● **ESTRATTO SELEZIONATO**
○ ○ ○ ○

Il sì di Salvini è un problema per le forze di governo giallorosso

L’appoggio senza condizioni e senza veti di Matteo Salvini al governo di Mario Draghi crea non pochi problemi ad alcuni partiti, soprattutto al Pd e al Movimento 5 Stelle. Questo potrebbe far derivare una fine, già preannunciata, del progetto di governo giallorosso. 

governo giallorosso

La Lega di Salvini si era mostrata molto scettica inizialmente e manteneva la linea sull’unica via possibile: il voto. L’ipotesi sempre più concreta di un governo Draghi ha posto il leader del Carroccio davanti ad una decisione, o dentro o fuori. Discostandosi dal dissenso della sua collega alleata Giorgia Meloni, Salvini appoggia e sostiene il governo Draghi. Si dimostra aperto alla discussione sui punti cruciali del suo programma, ma senza porre condizioni.

In controtendenza rispetto a quanto ci si aspettava, questo cambio di rotta di Salvini ha creato non pochi problemi ad altri partiti. Primo fra tutti Leu, intenzionato ad appoggiare Draghi ma a patto che non vi sia la Lega. Questa decisione ha dissestato anche le due forze maggiori di governo, democratici e grillini. La situazione attuale pone l’ex presidente della Bce in una posizione alquanto difficile, ovvero tenere insieme forze politiche molti distanti fra loro come Lega, Pd, 5Stelle, Italia Viva, Forza Italia e Leu. Questo per molti impensabile governo di unità nazionale potrebbe nascere già entro giovedì, dopo le consultazioni di oggi e domani.

○ ○ ○ ○

● **MATERIALE FORNITO**
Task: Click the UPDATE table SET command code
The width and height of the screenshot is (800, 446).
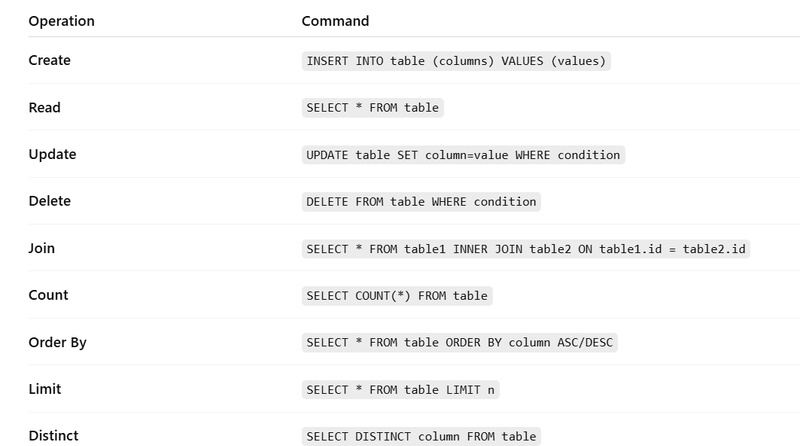Action: 463,155
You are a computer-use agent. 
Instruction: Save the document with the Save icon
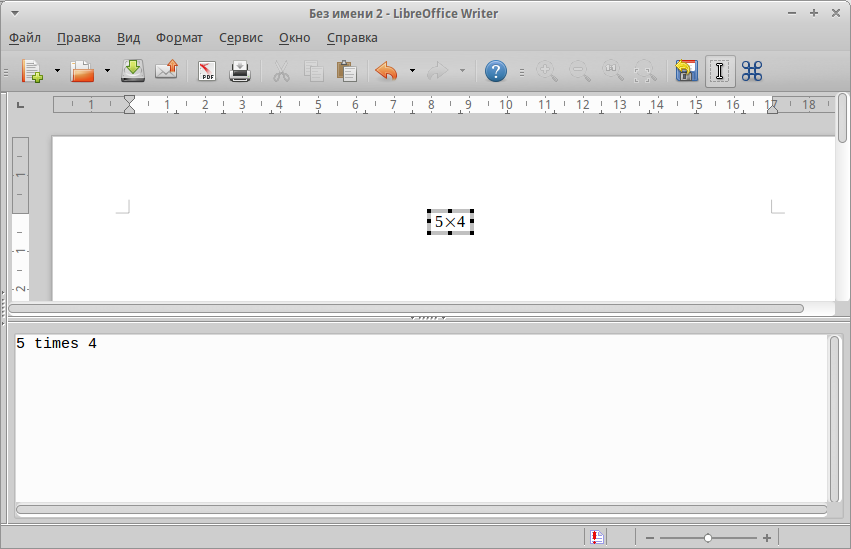(x=133, y=71)
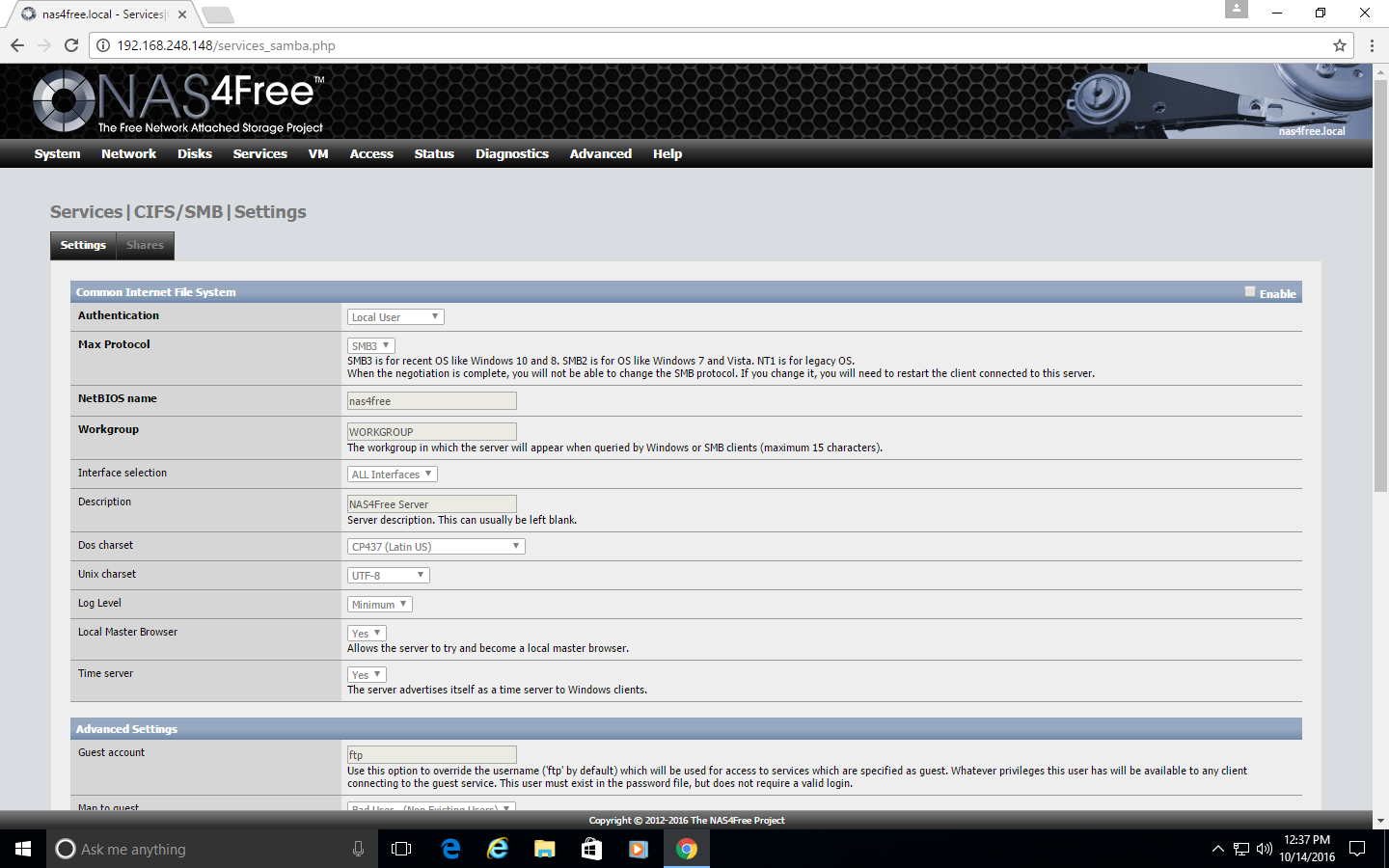Open the Windows Store taskbar icon
The image size is (1389, 868).
tap(591, 849)
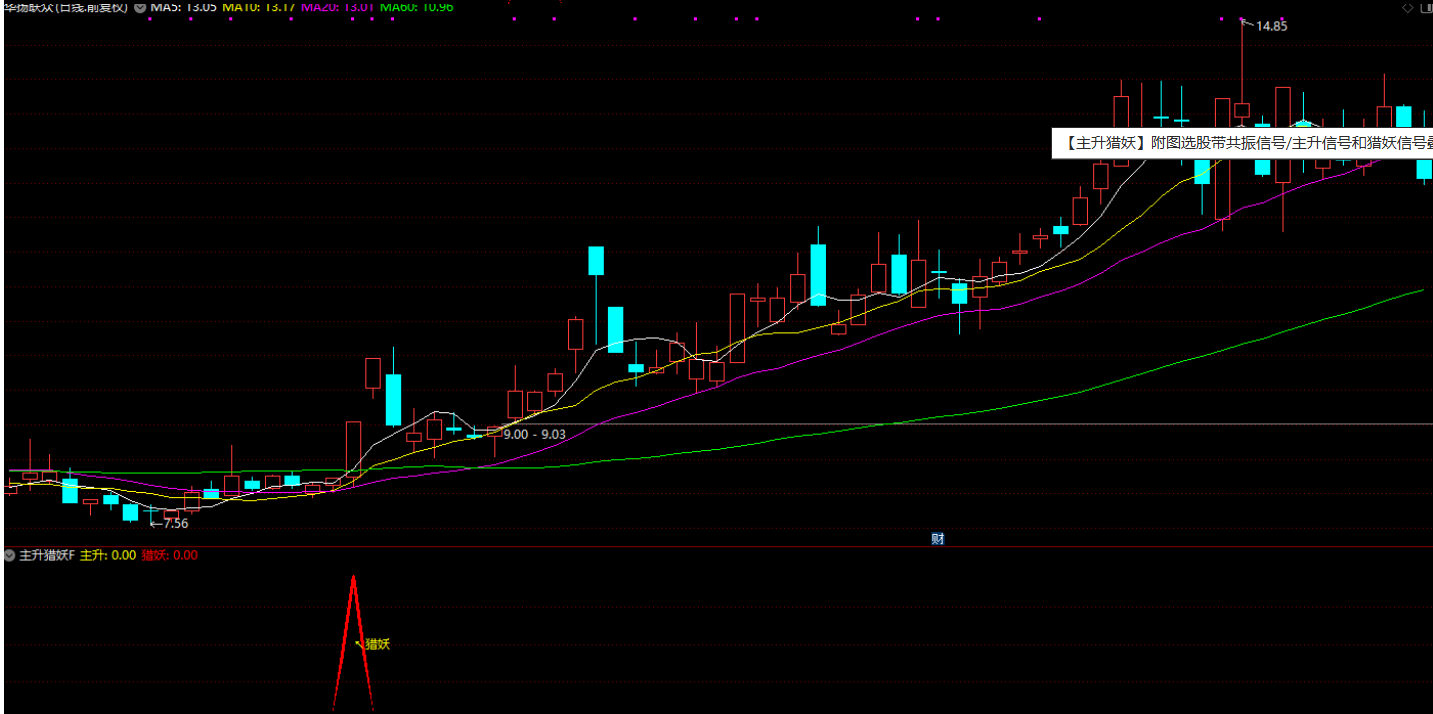1433x714 pixels.
Task: Click the 主升猎妖F indicator name
Action: (47, 555)
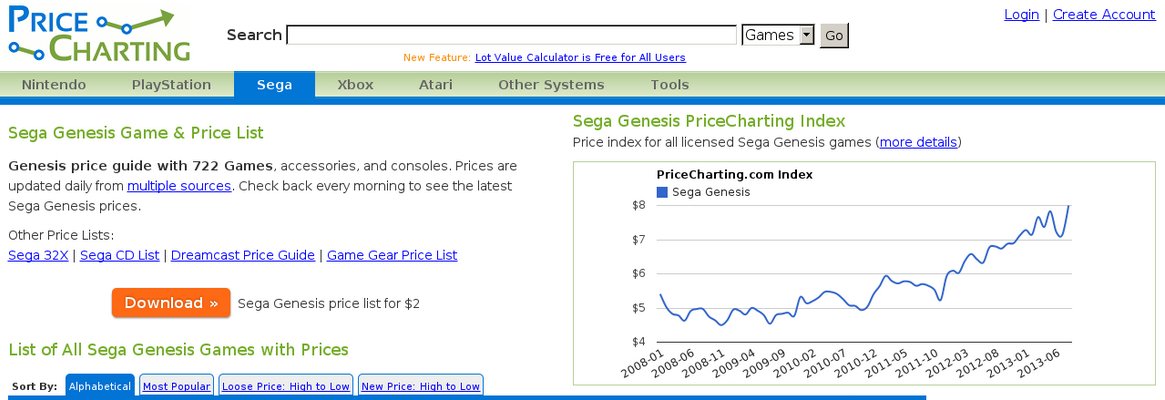Screen dimensions: 1165x400
Task: Open the Lot Value Calculator link
Action: point(580,57)
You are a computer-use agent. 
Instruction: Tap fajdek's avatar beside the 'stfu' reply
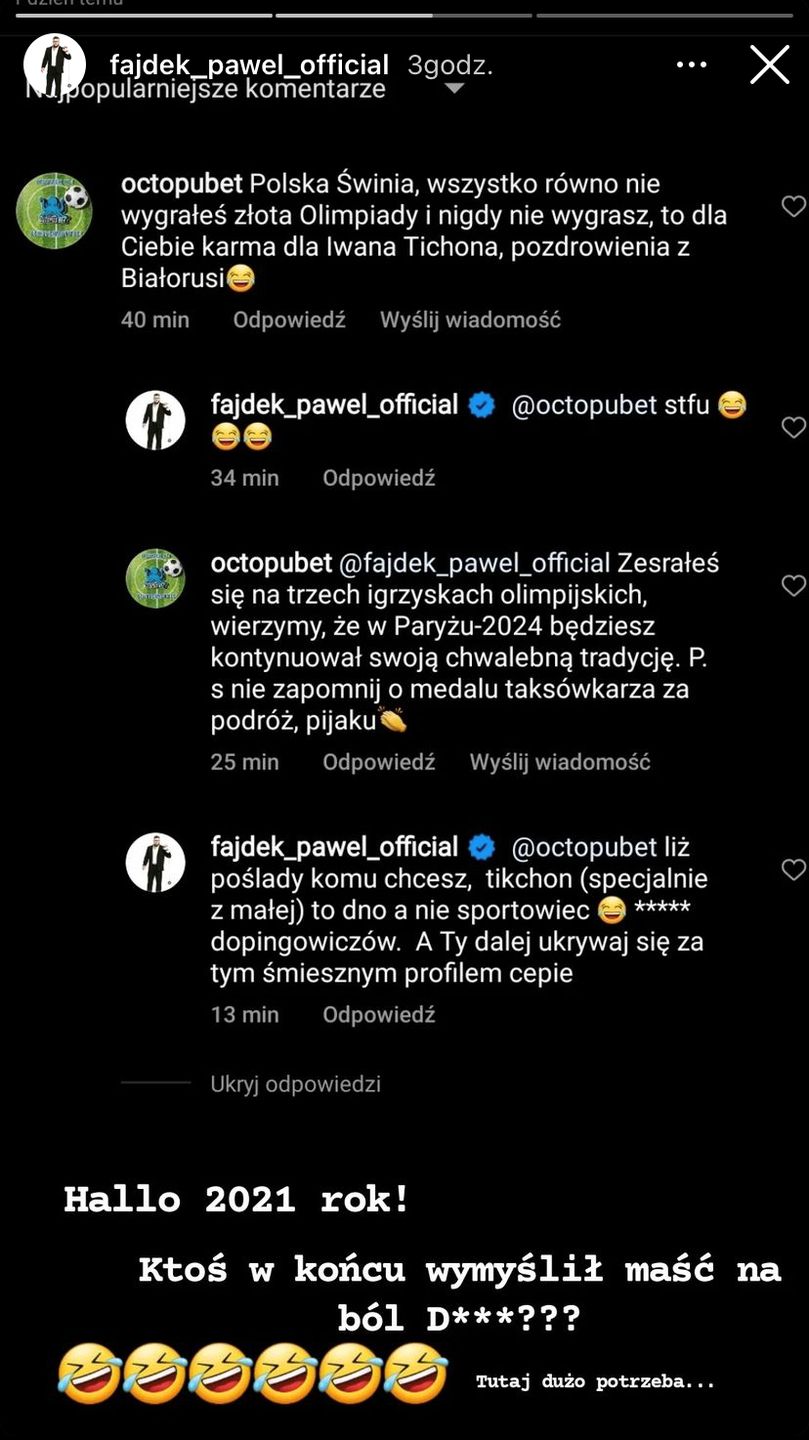point(155,420)
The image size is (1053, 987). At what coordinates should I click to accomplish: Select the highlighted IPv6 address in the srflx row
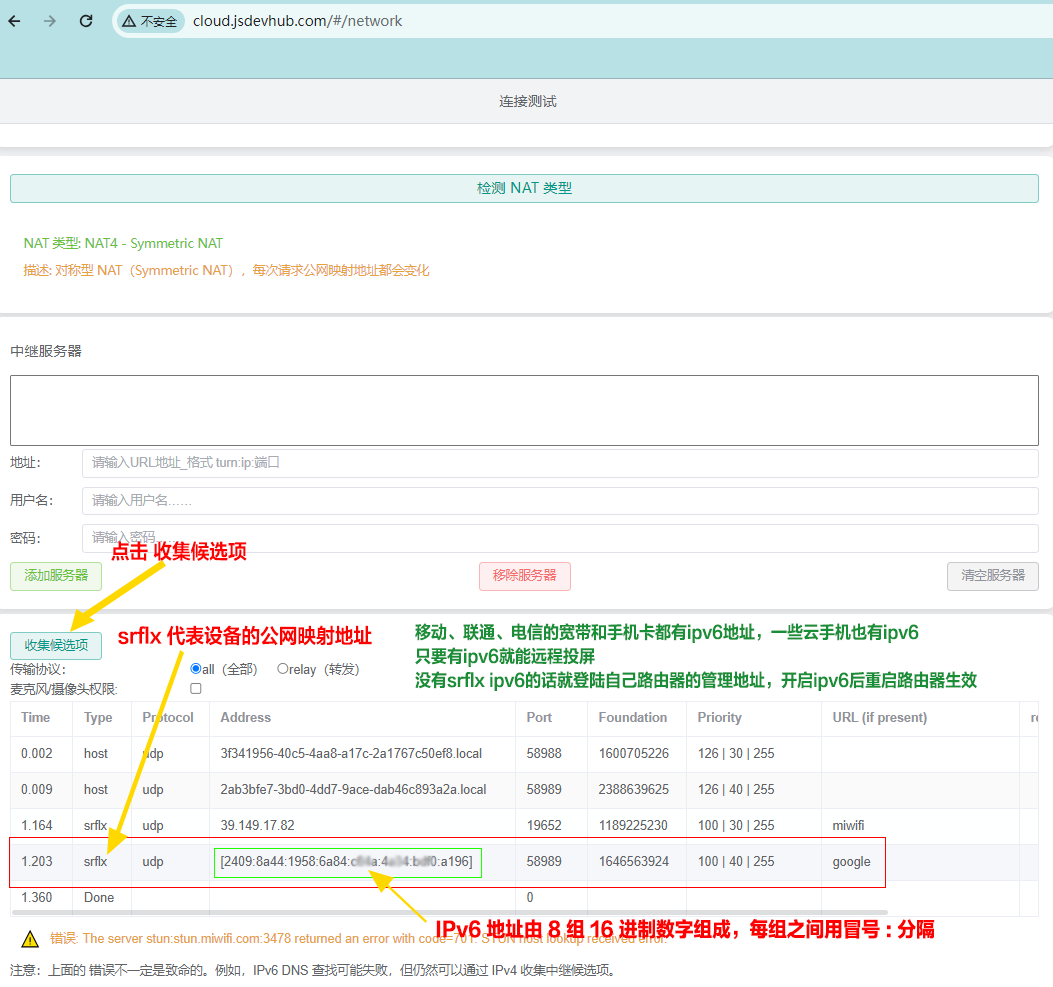coord(347,861)
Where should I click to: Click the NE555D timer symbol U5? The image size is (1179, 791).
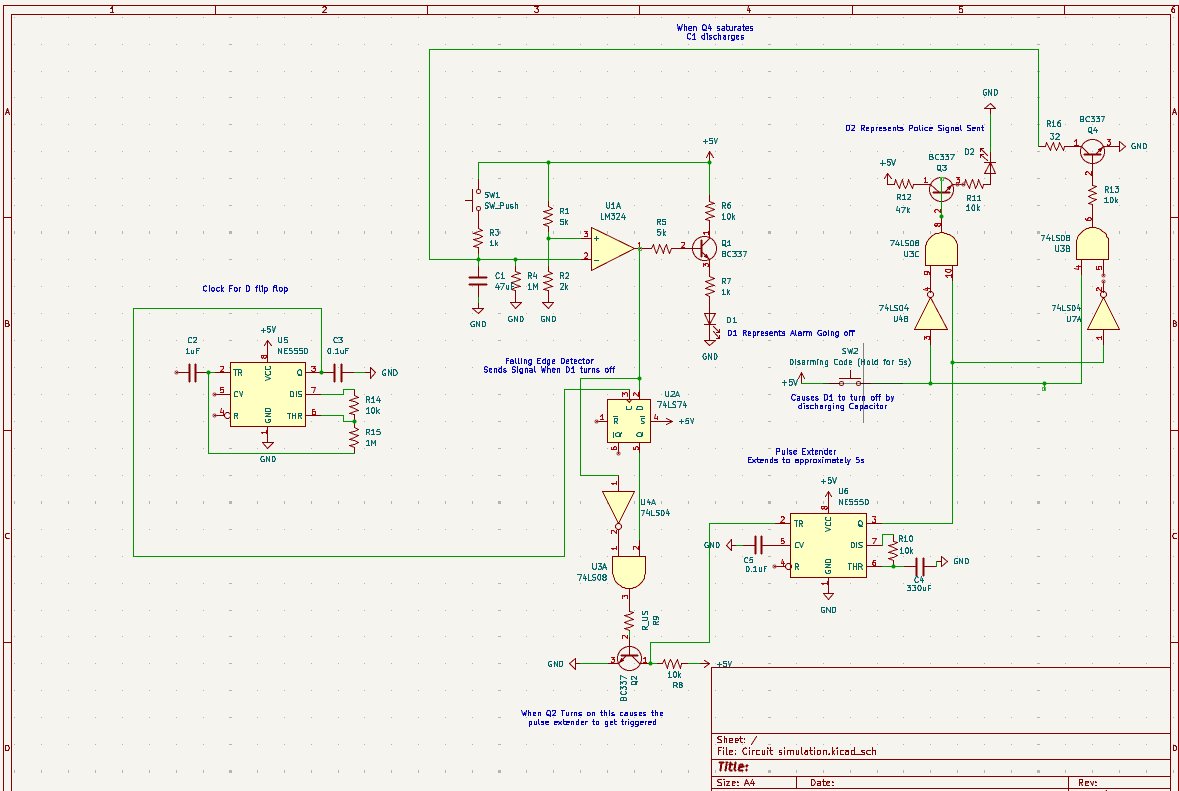[x=268, y=392]
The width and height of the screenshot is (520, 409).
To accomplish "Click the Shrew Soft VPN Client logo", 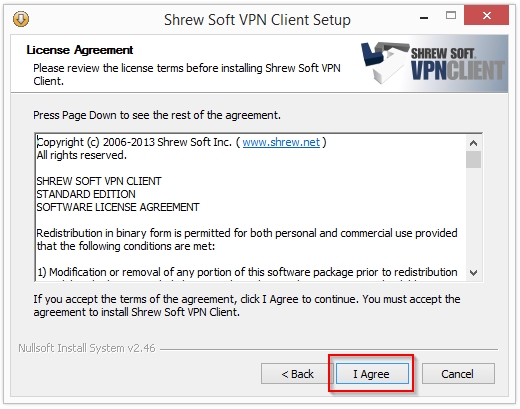I will pyautogui.click(x=434, y=63).
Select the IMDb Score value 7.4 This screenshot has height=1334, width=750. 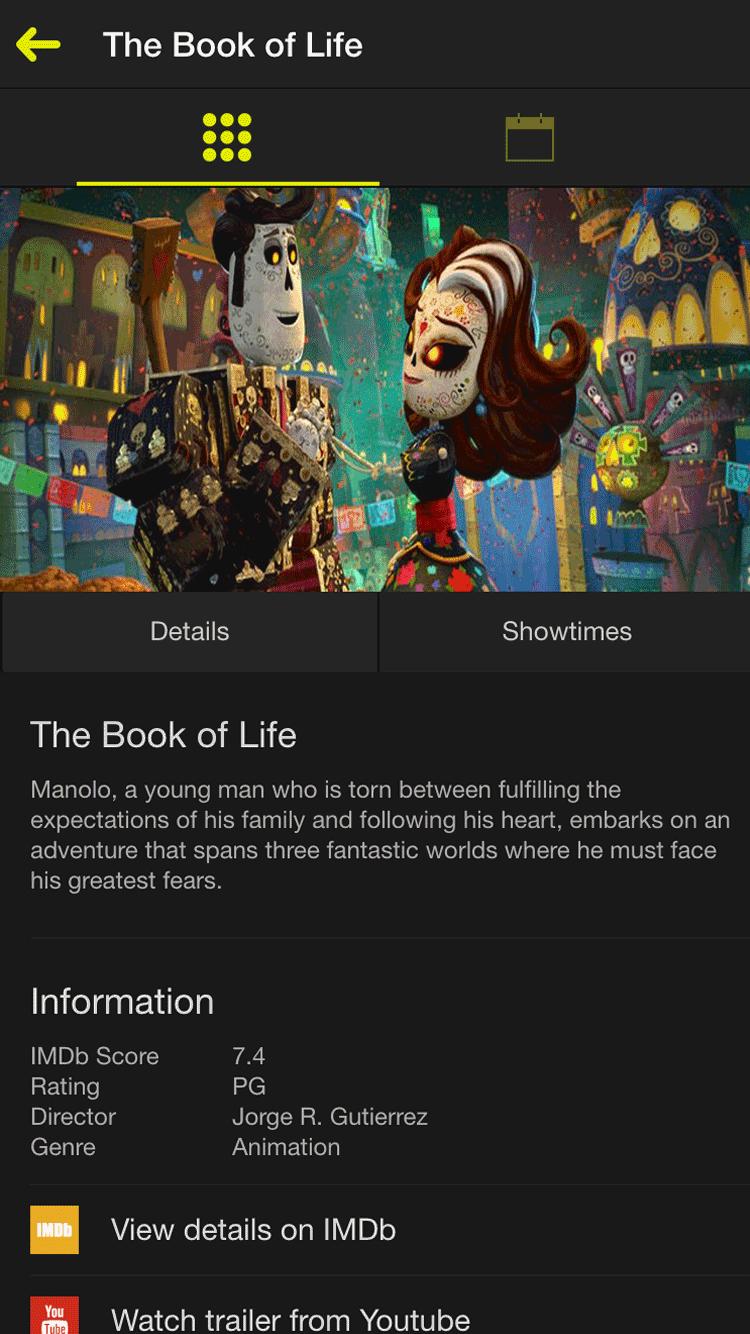pos(248,1056)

○ ○ ○ ○

● **ATTIVITÀ DA SVOLGERE**
Prosegui l'articolo sull'appoggio di Salvini al governo Draghi a partire dall'ultima frase riportata.

● **RISULTATO**
Una mossa astuta da parte di Salvini che il suo sì senza veti e la sua massima disponibilità irrita e mette sull’attenti democratici e pentastellati. Il disappunto emerge anche dalle parole di Beppe Grillo che fa intendere che voler accontentare tutti porta al fallimento. Ma l’incompatibilità maggiore viene dal Pd, i dem sono in completa opposizione con i sovranisti ma continuano ad appoggiare il governo Draghi. La speranza dei democratici è che il professor Draghi non si debba trovare mai in una maggioranza litigiosa, cosa che avverrebbe se gli stessi dem si troverebbero a fianco dei leghisti.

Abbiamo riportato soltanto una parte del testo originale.